By Paul James
Although it may seem somewhat counterintuitive, it’s crucial that you water landscape plants during the winter months. The combination of dry soil and cold air temperatures can be especially tough on even the hardiest plants, both deciduous and evergreen. So keep these basic watering tips in mind.
First, realize that I’m not suggesting you water all that often during the winter months. Typically once a month will do the trick, although if it’s bone dry in December and January you may need to water twice a month. Pick a day when the temperature is above freezing and the overnight low is forecasted to be above freezing as well. Those conditions happen more often than you might imagine, and on those days you should seize the opportunity.
Deep soak each time you water, but avoid watering the base of trees and shrubs, because if water freezes around the trunk it can damage the bark. Instead water halfway between the plant and just beyond the outer stretch of branches (also known as the “drip Line”).
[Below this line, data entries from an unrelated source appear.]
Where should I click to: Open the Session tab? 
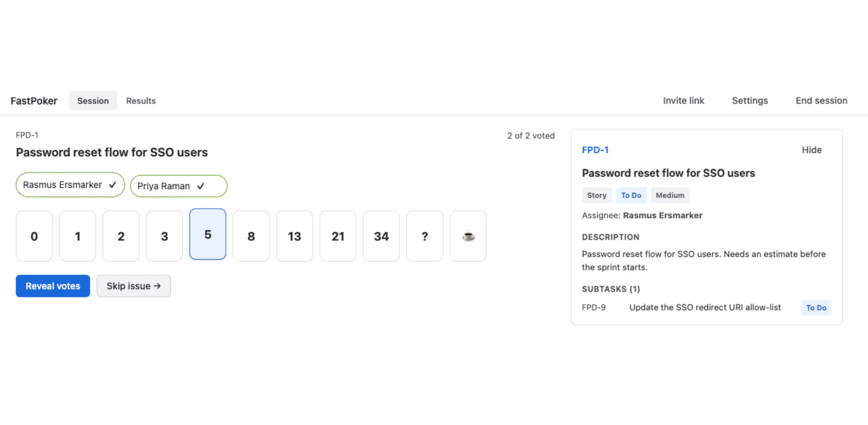(93, 101)
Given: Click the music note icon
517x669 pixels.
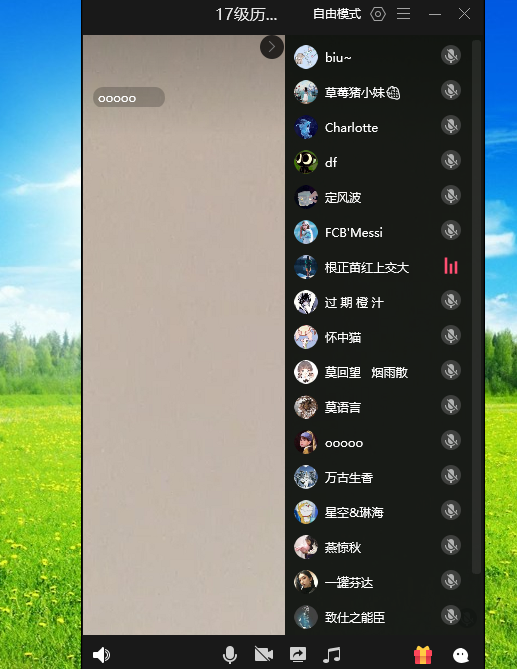Looking at the screenshot, I should (331, 654).
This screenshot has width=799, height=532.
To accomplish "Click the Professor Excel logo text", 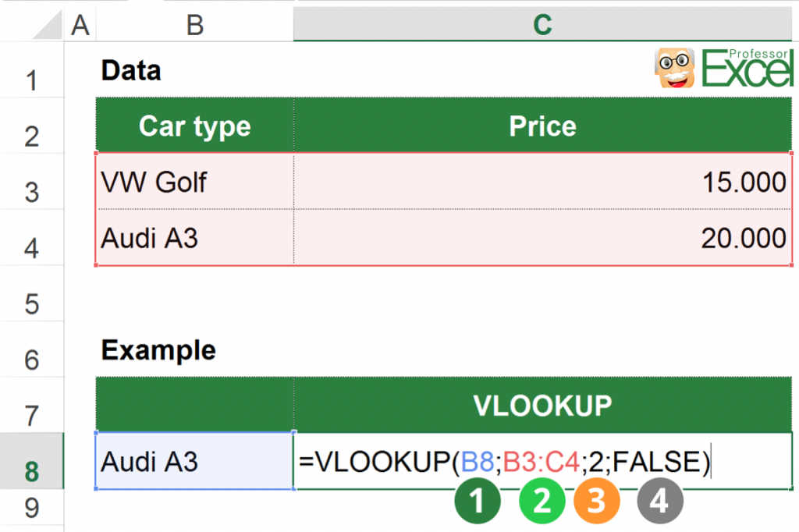I will pyautogui.click(x=748, y=68).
Evergreens and conifers need more water than their deciduous counterparts because they continue to grow, albeit ever so slowly, during the winter. And many of them, including azaleas, arborvitaes, pines, spruces, junipers, Euonymus, and Oregon grape have shallow roots and are therefore more susceptible to drying out. But even deciduous plants need water in the winter to prevent their roots from becoming desiccated.
The same is true of cool-season turf grasses such as fescue and rye, both of which continue to grow in winter.
Dormant perennials should be watered as well to keep their roots hydrated. And spring-flowering bulbs, which store lots of water in advance of blooming, absolutely must be watered during dry winters.
Of course, if we get plenty of rain this winter you can skip watering altogether, but the extended forecast looks pretty dry. And November was one of the driest on record. This weekend, however, looks beautiful. And you can bet I’m going to water.